“Breakfast?” he asked, his cock still deep inside me.
“Yes, please,” I murmured.
It came on suddenly, like an 18-wheeler in an unmarked construction zone. I could only be glad that the master bedroom came with its own fully tiled bathroom. The room itself was the approximate size of my first apartment.
After worshiping at the porcelain alter, I managed to make my way down to the kitchen where Tobias, Mercy and Duncan were already well into a full English.
“Urrrrg?”
“Wait, I think I speak zombie,” Mercy said, making Duncan laugh, “why yes, it is a nice day to go to the beach.”
“I said why bacon. Why did it have to be bacon?”
“We re-watched Babe last night,” Duncan explained.
“That’ll do it,” Tobias said.
I wanted to tell him, to come right out and say, “I’m pregnant.” I just couldn’t. It was a really big thing, and I wasn’t sure how I felt about it yet, let alone guess how Tobias or Duncan might react.
I had always planned on having more kids and giving Duncan a sibling, but things hadn’t worked out with Dave and I had pretty much given up on the ice by the time I met Tobias. That only made things harder, because he made me want to have babies again. His babies, to be specific. It might have been part of my desire for him to cum in me. It felt great, too, but I think on some level I was actually trying to get pregnant.
Duncan was a bit older than I thought he would be but that might not be a bad thing. It might actually be better. I had always heard the bigger the age gap, the less of the chance for sibling rivalry. With a 12-year gap it was almost guaranteed to be non-existent. Duncan would be well out of college by the time the baby started high school.
“I’m pregnant,” I blurted.
The silence had actual weight. Both of them looking at me with a mix of surprise and wonder, much like how I had been feeling that morning when I realized that I probably didn’t just have a stomach flu.
“Cool,” Mercy said.
“How long?” Tobias asked.
“Have I been pregnant? I would guess about three months. How long have I known? Basically, this morning?”
“I’m going to be a brother?” Duncan asked, having a basic grasp on genealogy.
“Yes, Baby. You are going to be a big brother.”
“Is Tobias going to adopt me?”
“I could,” Tobias said, in that totally-not-joking way of his.
“Well, yes,” I concurred, the odd idea coming out of the clear blue sky, or so it seemed.
“Me too?” Mercy asked.
“You’re a bit old,” Tobias pointed out.
“Are you going to get married?” Duncan asked.
“Funny you should ask, my lad,” Tobias said, getting up from his chair.
Before I could say anything or even really think, my beautiful man was on his knee in front of me, a black velvet box in his hands. Lifting the lid, the tight, tiny hinges let out a soft sigh as he revealed a gorgeous blue sapphire set into a silver band.
“Addie Harris, will you marry me?”
“Yes!” I shouted, before the word could even be processed in my brain.
Both hands flew to my mouth, covering it entirely, tears of joy already rolling down my cheeks. It was all too perfect. It had to be a dream, or some kind of elaborate and sophisticated computer simulation. It couldn’t be real, and yet it was. I could feel the coolness of the metal as Tobias slid it onto my finger.
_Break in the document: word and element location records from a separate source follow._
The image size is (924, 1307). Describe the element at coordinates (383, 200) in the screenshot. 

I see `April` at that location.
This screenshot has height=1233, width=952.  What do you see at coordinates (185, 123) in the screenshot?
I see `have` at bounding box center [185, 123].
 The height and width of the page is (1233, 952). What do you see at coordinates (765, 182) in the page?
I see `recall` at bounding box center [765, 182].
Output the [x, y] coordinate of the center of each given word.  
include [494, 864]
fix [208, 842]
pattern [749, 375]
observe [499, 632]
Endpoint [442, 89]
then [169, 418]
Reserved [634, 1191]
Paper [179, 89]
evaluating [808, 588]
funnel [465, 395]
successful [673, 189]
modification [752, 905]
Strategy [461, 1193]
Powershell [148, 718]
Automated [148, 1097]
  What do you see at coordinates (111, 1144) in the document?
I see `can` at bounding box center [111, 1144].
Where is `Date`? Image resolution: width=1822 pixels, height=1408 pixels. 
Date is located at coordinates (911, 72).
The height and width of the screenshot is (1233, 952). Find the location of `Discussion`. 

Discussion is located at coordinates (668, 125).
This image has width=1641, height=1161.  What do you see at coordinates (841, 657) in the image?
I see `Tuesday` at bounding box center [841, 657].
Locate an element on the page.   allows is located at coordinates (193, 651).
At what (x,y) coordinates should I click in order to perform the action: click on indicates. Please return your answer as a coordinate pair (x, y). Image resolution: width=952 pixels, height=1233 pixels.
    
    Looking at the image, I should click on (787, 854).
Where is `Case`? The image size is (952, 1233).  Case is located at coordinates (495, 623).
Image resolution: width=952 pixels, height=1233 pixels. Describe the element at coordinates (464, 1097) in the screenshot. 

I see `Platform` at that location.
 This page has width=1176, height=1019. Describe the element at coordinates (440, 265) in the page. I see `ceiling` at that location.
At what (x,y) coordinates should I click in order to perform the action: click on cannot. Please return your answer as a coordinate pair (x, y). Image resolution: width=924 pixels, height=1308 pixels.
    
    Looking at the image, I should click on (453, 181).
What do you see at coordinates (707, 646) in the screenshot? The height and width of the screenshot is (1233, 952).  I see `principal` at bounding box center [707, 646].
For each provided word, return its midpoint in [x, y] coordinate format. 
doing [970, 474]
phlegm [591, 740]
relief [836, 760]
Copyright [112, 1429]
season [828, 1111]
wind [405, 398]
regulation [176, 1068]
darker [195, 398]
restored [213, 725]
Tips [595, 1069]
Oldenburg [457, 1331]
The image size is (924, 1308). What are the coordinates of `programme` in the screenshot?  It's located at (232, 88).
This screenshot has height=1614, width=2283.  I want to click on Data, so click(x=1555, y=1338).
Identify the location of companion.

To think the entire reason I was there in a near-mansion, reunited with my son, pregnant with another baby, free forever of my ex, engaged to the most wonderful man I had ever met, was because Mercy signed me up for a reality show because she thought it would be fun. We used to make fun of shows like Second Chance Bachelorette, watching episodes here and there, trying to figure out which bits were real and which ones had been worked in by the producers to heighten the already insane sense of drama.
Mercy actually got really good at it. I was only about fifty-fifty, as far as we could tell.
It was supposed to be a laugh. A carefree trip to the big city to try and forget about all the shit in my life. The advertising tried to sell it as something else, as if there was a real chance at fixing love through the reality show. It was a notion that had several seasons of The Bachelor and The Bachelorette to contradict it.
It never worked out that way. Except it had.
When I least expected it, what was supposed to be an escapist lark turned into a new family.
Funny how things worked out sometimes.
Epilogue
Tobias
It was a church affair. I let Addie suggest it, knowing full-well about her Presbyterian background. I got the sense it was more for other family than her, though. She was more than willing to go with it.